Die Weltreise beginnt um kurz vor sechs, wenn ein früher Vogel sein Radschloss angenehm vorsichtig öffnet, nur ein leises „Bing“ am metallenen Ständer. Gäbe es „Wetten, dass ...?“ noch, ich würde mich bewerben, weil ich zwei Dutzend Räder am Klang ihrer Schlösser erkennen kann. Ich schlafe bei offenem Fenster, von dem aus weder Pferdekoppel noch Bergsee zu erspähen ist, aber drei fensterreiche Wände, blickgeschützt vom hohen Ahorn. Hier bekomme ich eine Sinfonie des prallen Lebens.

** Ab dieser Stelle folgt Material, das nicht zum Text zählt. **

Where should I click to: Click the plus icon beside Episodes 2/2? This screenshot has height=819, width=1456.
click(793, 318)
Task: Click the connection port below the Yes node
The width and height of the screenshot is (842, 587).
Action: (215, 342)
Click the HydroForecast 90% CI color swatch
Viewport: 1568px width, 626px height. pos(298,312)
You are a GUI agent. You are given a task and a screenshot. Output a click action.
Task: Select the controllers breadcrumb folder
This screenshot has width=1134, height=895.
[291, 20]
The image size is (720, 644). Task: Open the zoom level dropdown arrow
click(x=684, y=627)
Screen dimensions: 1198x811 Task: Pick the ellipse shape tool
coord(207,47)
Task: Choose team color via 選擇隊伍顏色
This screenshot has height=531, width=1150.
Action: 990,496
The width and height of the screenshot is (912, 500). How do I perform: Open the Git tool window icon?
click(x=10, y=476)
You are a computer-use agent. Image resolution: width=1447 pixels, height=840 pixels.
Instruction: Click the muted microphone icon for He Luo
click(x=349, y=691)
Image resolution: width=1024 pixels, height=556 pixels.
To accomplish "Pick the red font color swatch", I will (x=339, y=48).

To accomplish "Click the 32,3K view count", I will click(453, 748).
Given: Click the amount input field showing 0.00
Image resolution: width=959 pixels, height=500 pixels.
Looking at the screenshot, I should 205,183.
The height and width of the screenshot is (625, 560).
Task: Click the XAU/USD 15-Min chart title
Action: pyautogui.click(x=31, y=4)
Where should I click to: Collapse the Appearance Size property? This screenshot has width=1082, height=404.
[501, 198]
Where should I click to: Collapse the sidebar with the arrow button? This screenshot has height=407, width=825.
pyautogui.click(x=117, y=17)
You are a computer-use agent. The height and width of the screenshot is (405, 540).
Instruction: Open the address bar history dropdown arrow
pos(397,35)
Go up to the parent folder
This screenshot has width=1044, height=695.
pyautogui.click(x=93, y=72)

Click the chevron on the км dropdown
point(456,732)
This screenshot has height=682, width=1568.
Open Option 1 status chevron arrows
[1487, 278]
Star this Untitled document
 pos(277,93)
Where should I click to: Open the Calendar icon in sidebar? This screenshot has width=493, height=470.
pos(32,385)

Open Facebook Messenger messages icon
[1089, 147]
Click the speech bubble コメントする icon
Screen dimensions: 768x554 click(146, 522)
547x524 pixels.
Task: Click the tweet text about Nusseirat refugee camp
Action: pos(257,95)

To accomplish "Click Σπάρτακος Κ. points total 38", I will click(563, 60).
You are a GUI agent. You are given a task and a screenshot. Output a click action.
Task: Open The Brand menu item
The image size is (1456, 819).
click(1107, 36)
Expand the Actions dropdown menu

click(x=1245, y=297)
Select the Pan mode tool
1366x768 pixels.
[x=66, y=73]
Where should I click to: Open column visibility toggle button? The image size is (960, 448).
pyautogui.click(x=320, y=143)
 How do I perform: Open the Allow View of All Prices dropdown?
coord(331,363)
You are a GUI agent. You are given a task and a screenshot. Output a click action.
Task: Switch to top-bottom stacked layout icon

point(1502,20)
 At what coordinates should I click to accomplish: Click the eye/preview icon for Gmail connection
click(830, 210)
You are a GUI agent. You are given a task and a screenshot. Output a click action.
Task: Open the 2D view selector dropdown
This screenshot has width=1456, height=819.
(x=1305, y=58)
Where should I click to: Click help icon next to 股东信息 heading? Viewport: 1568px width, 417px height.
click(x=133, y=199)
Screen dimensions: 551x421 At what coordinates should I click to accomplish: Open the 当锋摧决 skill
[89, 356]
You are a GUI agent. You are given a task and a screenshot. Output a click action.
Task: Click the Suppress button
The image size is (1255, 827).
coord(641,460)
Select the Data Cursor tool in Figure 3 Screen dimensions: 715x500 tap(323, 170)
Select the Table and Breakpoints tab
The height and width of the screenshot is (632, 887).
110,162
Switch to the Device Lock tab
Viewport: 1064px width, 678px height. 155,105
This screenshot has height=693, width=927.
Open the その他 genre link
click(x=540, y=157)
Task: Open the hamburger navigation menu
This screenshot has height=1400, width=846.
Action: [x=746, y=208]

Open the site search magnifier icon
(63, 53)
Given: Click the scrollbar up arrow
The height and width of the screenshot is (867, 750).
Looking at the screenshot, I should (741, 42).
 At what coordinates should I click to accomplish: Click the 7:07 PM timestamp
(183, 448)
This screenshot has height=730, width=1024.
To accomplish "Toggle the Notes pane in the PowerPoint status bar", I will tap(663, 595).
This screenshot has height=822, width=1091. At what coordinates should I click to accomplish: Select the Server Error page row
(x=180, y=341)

Mein Fenster zum Hof ist mein Ohr zur Welt, live und unzensiert. Um sieben kommen die Müllwerker, mit klingendem Schlüsselbundspiel. Volle Tonnen klingen dumpfer. Die Massage-Praxis öffnet. Schwer zu sagen, ob ein Radio läuft oder der Masseur beim Kneten die Nachrichten des Tages deklamiert. Die Teilzeitbewohner der Airbnb-Wohnung reißen ihre Rollkoffer übers Pflaster. Klingt fast wie Mülltonnen. Vorher haben sie rasch und leise leere Flaschen neben die Container gestellt. Menschen aus anderen Ländern fürchten Mülltrennungsfehler. Ein Paar aus den oberen Stockwerken zelebriert seinen täglichen Zoff, der sich wunderbar mit den Klaviertönen mischt, die ein tapfer übendes Menschenkind, nun ja, zaubert. Dem Himmel sei Dank, dass niemand ein Saiten- oder Blasinstrument lernt.